# Correction and evaluation

This example corrects a small set of aerial images and evaluates the results.  

Images are taken from the `homonim` test data: Aerials were obtained from [NGI](https://ngi.dalrrd.gov.za/), and subsequently downsampled and re-scaled to *uint8* precision to reduce size.  Satellite images were acquired with [geedim](https://github.com/dugalh/geedim), and re-scaled to *uint8* precision.  

## Setup

In [5]:
# `matplotlib` should be installed if it isn't already.
# import sys
# !{sys.executable} -m pip install matplotlib  # pip
# !conda install --yes --prefix {sys.prefix} -c conda-forge matplotlib # conda

In [6]:
import logging
from pathlib import Path
from matplotlib import pyplot
import rasterio as rio
from rasterio.plot import show
import numpy as np
from homonim import RasterFuse, RasterCompare, Model

logging.basicConfig(level=logging.ERROR)

In [7]:
# create URLS of homonim source and reference images.
src_files = [
    f'https://raw.githubusercontent.com/dugalh/homonim/main/'
    f'tests/data/source/ngi_rgb_byte_{i}.tif' 
    for i in range(1, 5)
]
ref_file = (
    'https://raw.githubusercontent.com/dugalh/homonim/main/'
    'tests/data/reference/sentinel2_b432_byte.tif'
)

## Fusion

Here, we fuse each aerial image with a Sentinel-2 reference using the `RasterFuse` class.  Source and reference images are RGB, so there is no need to specify `src_bands` or `ref_bands` parameters.

In [8]:
# corrected file names corresponding to source names
corr_files = [f'corr_{Path(src_file).stem}.tif' for src_file in src_files]

for src_file, corr_file in zip(src_files, corr_files):
    corr_file = f'corr_{Path(src_file).stem}.tif'
    with RasterFuse(src_file, ref_file) as raster_fuse:
        raster_fuse.process(
            corr_file, Model.gain_blk_offset, (5, 5), overwrite=True
        )

RasterioIOError: '/vsicurl/https:///raw.githubusercontent.com/dugalh/homonim/main/tests/data/source/ngi_rgb_byte_1.tif' does not exist in the file system, and is not recognized as a supported dataset name.

## Visualisation

Next, we create a VRT mosaic of the corrected images to assist with visualisation and evaluation.

In [None]:
from osgeo import gdal

# strictly, one should avoid using GDAL and rasterio together, but it doesn't
# create conflicts here
corr_mosaic_file = 'corr_ngi_mosaic_rgb_byte.vrt'
_ = gdal.BuildVRT(corr_mosaic_file, corr_files)

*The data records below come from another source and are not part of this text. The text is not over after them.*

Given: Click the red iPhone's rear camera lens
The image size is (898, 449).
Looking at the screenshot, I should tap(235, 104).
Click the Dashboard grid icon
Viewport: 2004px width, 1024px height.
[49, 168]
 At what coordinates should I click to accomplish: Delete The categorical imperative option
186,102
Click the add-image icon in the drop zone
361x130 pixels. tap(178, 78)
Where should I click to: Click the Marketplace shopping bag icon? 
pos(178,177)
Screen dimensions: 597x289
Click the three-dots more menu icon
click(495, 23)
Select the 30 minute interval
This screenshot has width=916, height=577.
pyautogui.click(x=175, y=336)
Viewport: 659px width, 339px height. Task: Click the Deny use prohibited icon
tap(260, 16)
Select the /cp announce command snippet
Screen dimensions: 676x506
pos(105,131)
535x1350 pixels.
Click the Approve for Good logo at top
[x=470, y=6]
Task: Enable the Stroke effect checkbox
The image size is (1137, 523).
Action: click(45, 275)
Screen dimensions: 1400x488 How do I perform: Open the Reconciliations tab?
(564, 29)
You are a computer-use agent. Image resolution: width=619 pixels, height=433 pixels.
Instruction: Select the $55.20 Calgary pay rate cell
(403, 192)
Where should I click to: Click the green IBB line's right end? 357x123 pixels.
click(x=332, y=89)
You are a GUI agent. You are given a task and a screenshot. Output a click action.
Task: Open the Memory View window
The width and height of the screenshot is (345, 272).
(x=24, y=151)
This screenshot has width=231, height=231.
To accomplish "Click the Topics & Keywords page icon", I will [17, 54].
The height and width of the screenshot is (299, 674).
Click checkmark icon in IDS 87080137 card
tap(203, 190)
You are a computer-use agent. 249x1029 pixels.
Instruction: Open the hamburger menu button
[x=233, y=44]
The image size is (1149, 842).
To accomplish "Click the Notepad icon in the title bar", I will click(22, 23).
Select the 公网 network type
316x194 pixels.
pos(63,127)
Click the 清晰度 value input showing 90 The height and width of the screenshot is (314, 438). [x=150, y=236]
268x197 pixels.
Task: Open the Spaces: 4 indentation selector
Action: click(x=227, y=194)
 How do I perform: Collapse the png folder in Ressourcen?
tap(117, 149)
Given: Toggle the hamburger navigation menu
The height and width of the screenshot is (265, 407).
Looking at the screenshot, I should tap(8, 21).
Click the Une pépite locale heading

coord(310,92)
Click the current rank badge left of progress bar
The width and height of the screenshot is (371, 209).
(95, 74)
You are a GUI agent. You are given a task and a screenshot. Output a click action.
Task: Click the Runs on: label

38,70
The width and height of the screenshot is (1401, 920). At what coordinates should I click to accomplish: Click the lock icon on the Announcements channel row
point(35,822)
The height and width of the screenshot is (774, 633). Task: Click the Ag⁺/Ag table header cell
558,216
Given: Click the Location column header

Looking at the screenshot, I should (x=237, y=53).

Now we can display a zoomed-in area of the source mosaic, reference image and corrected mosaic.

In [None]:
# VRT mosaic of the source files
src_mosaic_file = (
    'https://raw.githubusercontent.com/dugalh/homonim/main/'
    'tests/data/source/ngi_mosaic_rgb_byte.vrt'
)

fig, axes = pyplot.subplots(1, 3, sharex=True, sharey=True, figsize=(15, 10))

for im_file, scale, axis, label in zip(
    [src_mosaic_file, ref_file, corr_mosaic_file],
    [255, 150, 150],
    axes,
    ['Source', 'Reference', 'Corrected'], 
):   
    # read, scale and display the image
    with rio.open(im_file, 'r') as ds:
        array = ds.read(out_dtype='float32') / scale
        
        show(array, transform=ds.transform, ax=axis, interpolation='nearest')
        axis.set_title(label, fontweight='bold')
        axis.set_xlim(-5.75e4, -5.50e4)  # zoom in
        axis.set_ylim(-3.733e6, -3.730e6) 
        axis.axis('off')

Note that a visible seamline between images in the source mosaic has been removed, and the corrected and reference surface reflectances are visually similar.  

## Evaluation

Finaly, we compare the *source* and *corrected* similarity with a second (Landsat-8) *reference*.  This comparison gives us an indication of the change in surface reflectance accuracy due to correction. 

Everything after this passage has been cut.